I slammed the bedroom door closed behind me. Rey searched the closet, presumably for a weapon. “Rey,” I whispered. “Help me push the bed against the door.”
When she came out of the walk-in closet, she looked better, no longer as pale as before. We rounded the bed and knelt, then strained against the frame. It moved an inch. I twisted around and pushed with my legs and my back against the heavy thing. She helped, and finally, we got it to block the door.
Rey crawled back into the closet, and I followed. Inside, she leaned against the far wall and showed me a gun. “I found this.”
A revolver with one of those circular things on it. It looked ancient, way before the Nuclear War. I knew this because people at the community decorated the sanctuary with ancient finds. I hoped it still worked. “Ever shot at someone?” I asked. I wanted my poison darts back. Around the communities, we used them for hunting food.

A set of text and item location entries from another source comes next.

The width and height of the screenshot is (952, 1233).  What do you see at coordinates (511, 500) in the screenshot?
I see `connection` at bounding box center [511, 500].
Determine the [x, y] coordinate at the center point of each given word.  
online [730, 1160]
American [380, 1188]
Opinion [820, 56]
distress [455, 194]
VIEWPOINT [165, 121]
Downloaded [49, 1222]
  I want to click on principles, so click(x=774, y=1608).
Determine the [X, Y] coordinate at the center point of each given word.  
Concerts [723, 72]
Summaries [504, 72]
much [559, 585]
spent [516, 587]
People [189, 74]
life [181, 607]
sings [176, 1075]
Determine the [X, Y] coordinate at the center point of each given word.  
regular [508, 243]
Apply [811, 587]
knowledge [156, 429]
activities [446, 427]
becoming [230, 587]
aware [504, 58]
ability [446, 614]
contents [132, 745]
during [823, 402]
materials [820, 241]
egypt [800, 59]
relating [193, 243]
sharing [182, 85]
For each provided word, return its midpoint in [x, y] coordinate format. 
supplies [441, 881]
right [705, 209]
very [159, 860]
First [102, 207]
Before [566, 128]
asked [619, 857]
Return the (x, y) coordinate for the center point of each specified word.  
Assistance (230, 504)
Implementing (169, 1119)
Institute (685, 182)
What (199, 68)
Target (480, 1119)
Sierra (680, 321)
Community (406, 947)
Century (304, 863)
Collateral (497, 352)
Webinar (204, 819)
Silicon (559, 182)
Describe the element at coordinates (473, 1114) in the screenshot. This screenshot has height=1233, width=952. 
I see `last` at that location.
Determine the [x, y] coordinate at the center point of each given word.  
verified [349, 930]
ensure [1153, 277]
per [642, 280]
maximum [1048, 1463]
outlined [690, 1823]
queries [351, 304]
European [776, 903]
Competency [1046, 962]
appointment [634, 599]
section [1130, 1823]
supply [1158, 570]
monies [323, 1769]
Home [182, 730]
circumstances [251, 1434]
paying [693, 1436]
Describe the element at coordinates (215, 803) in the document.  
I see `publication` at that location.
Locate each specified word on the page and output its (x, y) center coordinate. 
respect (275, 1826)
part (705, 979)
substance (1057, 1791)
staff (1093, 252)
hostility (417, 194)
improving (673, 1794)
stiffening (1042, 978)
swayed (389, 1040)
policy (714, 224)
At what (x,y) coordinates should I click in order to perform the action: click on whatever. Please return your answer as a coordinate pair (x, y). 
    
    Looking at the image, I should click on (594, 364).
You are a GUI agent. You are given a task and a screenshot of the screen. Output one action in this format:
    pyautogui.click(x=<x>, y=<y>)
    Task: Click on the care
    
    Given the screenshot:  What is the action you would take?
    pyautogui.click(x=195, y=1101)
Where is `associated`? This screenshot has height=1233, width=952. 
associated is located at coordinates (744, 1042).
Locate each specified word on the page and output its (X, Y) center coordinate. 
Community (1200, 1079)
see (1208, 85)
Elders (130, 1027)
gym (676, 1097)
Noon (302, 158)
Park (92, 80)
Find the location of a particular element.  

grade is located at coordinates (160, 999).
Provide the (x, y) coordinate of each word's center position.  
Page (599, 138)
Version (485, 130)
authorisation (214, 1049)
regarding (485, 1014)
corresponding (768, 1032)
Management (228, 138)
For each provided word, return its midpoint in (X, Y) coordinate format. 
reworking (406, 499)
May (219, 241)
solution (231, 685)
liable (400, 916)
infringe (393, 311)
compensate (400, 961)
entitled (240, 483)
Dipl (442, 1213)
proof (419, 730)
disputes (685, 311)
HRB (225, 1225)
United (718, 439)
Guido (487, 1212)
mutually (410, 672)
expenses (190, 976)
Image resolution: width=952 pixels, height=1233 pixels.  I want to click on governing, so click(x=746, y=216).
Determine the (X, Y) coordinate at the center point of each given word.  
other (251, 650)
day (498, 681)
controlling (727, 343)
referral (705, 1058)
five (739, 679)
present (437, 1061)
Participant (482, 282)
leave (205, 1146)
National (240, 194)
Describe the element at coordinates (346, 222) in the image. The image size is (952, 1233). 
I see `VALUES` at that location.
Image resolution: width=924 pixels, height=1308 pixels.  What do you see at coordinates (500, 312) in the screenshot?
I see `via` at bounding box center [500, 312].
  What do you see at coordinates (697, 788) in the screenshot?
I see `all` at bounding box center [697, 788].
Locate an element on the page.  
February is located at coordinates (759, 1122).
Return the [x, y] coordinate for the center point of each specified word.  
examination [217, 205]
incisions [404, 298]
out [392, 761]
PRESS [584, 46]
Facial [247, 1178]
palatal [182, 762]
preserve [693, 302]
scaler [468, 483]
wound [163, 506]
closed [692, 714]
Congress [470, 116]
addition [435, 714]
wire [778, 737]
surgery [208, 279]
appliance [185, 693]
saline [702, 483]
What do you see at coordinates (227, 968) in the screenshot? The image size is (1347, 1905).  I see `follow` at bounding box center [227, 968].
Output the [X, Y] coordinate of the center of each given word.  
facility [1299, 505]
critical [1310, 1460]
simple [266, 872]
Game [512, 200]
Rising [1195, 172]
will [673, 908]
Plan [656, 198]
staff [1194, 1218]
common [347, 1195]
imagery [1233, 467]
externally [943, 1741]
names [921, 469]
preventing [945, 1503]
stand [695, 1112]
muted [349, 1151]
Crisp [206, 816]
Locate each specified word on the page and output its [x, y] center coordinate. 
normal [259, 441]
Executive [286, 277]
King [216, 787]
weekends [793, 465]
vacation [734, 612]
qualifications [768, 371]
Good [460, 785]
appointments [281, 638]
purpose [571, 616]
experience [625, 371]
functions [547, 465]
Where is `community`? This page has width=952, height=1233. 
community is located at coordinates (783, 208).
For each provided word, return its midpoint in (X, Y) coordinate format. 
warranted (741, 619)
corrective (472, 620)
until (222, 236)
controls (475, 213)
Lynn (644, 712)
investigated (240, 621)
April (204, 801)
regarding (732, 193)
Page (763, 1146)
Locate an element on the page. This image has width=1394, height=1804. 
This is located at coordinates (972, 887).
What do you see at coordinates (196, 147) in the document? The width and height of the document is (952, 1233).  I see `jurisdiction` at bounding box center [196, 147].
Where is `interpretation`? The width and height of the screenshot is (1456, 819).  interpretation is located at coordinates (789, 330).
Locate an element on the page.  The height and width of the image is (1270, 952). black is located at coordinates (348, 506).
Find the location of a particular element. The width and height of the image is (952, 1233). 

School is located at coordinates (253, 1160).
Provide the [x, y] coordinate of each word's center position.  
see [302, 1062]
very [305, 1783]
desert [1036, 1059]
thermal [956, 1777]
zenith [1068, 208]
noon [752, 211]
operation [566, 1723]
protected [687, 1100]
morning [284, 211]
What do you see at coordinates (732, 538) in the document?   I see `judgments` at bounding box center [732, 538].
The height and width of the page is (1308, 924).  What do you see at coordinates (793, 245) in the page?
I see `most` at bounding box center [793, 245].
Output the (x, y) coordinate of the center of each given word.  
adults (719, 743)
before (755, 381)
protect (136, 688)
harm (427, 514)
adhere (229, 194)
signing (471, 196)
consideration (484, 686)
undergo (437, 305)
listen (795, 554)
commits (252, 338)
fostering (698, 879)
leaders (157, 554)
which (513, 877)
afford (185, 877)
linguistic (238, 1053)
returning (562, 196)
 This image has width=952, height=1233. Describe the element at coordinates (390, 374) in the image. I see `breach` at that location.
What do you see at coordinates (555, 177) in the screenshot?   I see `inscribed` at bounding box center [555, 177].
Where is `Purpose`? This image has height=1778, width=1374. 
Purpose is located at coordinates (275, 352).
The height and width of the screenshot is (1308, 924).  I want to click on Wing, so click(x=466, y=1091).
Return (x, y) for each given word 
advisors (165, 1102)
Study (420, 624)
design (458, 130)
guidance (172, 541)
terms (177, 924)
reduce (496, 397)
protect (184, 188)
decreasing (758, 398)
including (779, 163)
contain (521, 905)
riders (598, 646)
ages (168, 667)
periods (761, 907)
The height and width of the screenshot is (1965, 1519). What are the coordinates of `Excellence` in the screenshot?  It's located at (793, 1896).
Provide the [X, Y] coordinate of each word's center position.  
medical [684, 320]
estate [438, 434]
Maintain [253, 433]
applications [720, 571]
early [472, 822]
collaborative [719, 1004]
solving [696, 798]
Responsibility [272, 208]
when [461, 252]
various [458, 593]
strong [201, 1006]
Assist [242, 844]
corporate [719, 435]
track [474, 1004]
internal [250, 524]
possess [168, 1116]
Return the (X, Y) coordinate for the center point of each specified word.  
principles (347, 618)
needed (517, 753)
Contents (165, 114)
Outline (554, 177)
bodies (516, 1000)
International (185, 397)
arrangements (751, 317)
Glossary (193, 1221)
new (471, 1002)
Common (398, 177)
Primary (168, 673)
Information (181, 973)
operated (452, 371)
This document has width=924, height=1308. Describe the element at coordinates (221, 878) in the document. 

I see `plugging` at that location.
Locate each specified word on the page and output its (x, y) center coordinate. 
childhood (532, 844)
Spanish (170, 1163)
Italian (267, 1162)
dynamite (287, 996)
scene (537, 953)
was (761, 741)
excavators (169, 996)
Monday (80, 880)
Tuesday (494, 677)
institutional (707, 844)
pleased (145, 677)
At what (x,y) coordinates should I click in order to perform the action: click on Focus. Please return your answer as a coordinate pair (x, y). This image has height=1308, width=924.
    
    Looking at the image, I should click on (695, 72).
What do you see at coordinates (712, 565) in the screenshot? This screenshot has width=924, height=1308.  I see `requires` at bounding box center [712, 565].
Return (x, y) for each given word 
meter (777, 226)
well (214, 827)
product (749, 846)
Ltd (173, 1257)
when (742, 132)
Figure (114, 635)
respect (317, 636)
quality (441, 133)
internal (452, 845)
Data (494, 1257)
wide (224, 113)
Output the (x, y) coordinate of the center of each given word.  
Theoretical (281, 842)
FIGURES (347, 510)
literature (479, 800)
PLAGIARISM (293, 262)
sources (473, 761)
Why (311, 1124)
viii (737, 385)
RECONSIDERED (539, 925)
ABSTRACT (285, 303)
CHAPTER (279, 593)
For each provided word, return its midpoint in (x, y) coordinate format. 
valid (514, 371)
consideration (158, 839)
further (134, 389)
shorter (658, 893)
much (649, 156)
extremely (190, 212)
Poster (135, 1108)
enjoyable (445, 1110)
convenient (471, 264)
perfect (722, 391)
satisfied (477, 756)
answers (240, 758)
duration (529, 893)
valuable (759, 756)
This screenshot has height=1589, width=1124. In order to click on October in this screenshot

“No.” She handed me the gun.
I weighed the thing in my hand. “Me either. Do you know shit about guns?”
“A little.”
“That’s more than me,” I said. “What do I do?”
“Aim and shoot.”
“Ha-ha. How do I open it?”
“I don’t know,” she said.
“I thought you knew shit.” I shook the gun, and the circular thing popped open. Two bullets. Enough. “Here’s what we’re gonna do. They’re coming. One may be down, but I’m not sure. If they get into the room, they can’t both fit through the small closet door, so it’s one guy at a time. We got two bullets. I’m gonna stand by the door—”
“Where? By the jeans or the coats on the right?” She pointed.
“Jeans on your left. That’s where I’ll be.”
“And?”
“The guys are about the same size, say five eleven. The head is small but the chest is wide. Shoot at the chest.” I put a gun into her hand.
She snatched her hand away as if I’d burned her. “I could shoot you, Dewlyn. Don’t give it to me.”
I put the gun over her lap. “They won’t spare Jamie’s babies. They got a woman in white who does this shit. They’ll rip them to pieces.”
Rey gripped the gun with shaking hands. I steadied her hands and aimed upper-midway of the door, where I hoped the guy’s chest would appear. “You got this, Rey.”
She nodded, her eyes wide and blinking repeatedly.
I assumed my position by the door and tried to listen past the House’s speakers. When the House broke, the program spoke scrambled English I barely understood. Not that it mattered since it seemed to be stuck on the weather reports. They broke the House’s system, which meant these Men of Earth weren’t the idle threat both Jamie and Vice had thought they’d be.